## What the task asks
Begin at the line containing "Instruction: Open the More categories menu" in the entries below and end at the line containing "848x599 pixels."; transcribe that range exactly and nothing outside it.

* * * *

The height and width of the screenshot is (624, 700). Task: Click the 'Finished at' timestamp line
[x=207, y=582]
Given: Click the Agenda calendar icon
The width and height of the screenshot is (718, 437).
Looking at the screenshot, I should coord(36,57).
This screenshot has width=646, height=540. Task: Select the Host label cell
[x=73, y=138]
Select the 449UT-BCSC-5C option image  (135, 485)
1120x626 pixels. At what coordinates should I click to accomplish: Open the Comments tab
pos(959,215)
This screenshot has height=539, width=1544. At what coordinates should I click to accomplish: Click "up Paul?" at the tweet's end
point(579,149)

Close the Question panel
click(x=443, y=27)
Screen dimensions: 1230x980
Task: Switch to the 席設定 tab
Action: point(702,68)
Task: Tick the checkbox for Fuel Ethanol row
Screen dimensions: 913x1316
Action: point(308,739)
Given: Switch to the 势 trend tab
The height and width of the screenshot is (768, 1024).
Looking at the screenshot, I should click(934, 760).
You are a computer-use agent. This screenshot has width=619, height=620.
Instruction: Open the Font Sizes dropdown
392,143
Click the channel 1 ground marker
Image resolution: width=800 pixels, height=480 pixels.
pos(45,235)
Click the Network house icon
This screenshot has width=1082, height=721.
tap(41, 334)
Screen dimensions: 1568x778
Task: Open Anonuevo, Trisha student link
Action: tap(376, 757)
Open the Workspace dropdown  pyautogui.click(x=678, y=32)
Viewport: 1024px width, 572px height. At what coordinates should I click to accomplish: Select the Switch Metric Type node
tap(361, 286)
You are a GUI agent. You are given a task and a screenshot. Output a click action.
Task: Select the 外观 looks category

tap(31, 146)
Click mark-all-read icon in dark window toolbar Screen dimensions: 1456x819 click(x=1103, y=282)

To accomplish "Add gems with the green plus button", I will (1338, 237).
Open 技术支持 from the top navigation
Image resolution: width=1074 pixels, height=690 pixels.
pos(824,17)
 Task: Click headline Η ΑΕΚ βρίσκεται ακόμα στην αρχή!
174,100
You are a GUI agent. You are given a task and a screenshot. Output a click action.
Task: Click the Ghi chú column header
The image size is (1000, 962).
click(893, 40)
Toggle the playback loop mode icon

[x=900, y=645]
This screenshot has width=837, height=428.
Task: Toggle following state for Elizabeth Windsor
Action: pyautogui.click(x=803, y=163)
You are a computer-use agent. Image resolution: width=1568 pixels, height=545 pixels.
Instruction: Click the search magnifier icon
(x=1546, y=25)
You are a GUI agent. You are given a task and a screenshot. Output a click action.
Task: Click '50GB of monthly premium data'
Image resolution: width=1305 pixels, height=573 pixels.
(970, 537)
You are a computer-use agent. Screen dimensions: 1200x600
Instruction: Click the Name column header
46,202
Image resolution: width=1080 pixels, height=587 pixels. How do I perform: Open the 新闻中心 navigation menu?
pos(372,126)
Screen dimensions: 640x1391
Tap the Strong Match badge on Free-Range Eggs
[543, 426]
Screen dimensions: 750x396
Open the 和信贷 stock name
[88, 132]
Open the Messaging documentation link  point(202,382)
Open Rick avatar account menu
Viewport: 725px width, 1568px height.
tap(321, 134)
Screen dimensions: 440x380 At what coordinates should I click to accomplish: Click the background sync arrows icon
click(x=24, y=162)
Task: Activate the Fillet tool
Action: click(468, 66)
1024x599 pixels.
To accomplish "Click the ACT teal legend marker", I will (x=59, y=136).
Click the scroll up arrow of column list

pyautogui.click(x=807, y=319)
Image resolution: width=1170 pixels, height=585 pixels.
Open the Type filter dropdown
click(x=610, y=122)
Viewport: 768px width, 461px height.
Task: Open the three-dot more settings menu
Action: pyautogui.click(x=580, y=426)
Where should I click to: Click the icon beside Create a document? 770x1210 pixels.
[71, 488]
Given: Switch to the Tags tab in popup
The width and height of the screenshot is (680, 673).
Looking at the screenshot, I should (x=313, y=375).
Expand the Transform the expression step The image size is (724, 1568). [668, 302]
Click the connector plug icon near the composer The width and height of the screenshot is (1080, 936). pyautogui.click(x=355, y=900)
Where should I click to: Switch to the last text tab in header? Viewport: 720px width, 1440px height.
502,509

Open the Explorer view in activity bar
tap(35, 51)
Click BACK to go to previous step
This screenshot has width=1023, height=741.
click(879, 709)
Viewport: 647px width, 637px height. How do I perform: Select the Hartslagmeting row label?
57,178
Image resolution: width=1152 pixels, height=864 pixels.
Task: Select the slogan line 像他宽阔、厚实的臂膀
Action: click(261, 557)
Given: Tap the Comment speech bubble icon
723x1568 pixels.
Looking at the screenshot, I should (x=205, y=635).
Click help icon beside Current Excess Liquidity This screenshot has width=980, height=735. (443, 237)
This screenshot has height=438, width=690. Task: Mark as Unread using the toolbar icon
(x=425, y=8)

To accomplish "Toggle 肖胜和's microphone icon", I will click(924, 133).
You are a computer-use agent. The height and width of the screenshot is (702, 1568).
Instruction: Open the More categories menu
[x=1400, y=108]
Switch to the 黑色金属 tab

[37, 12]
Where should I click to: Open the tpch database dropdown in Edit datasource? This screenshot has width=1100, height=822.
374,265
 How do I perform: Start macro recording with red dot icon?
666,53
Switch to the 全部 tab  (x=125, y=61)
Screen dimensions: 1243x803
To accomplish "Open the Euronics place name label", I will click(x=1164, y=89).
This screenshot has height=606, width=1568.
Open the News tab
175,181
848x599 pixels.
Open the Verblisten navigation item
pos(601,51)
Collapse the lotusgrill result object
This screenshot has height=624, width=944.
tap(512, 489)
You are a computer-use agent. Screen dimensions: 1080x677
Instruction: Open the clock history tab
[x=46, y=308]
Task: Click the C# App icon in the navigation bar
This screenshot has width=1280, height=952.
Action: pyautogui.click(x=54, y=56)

* * * *

## Solution for this task
Instruction: Open the More categories menu
[x=1400, y=108]
Switch to the 黑色金属 tab

[37, 12]
Where should I click to: Open the tpch database dropdown in Edit datasource? This screenshot has width=1100, height=822.
374,265
 How do I perform: Start macro recording with red dot icon?
666,53
Switch to the 全部 tab  (x=125, y=61)
Screen dimensions: 1243x803
To accomplish "Open the Euronics place name label", I will click(x=1164, y=89).
This screenshot has height=606, width=1568.
Open the News tab
175,181
848x599 pixels.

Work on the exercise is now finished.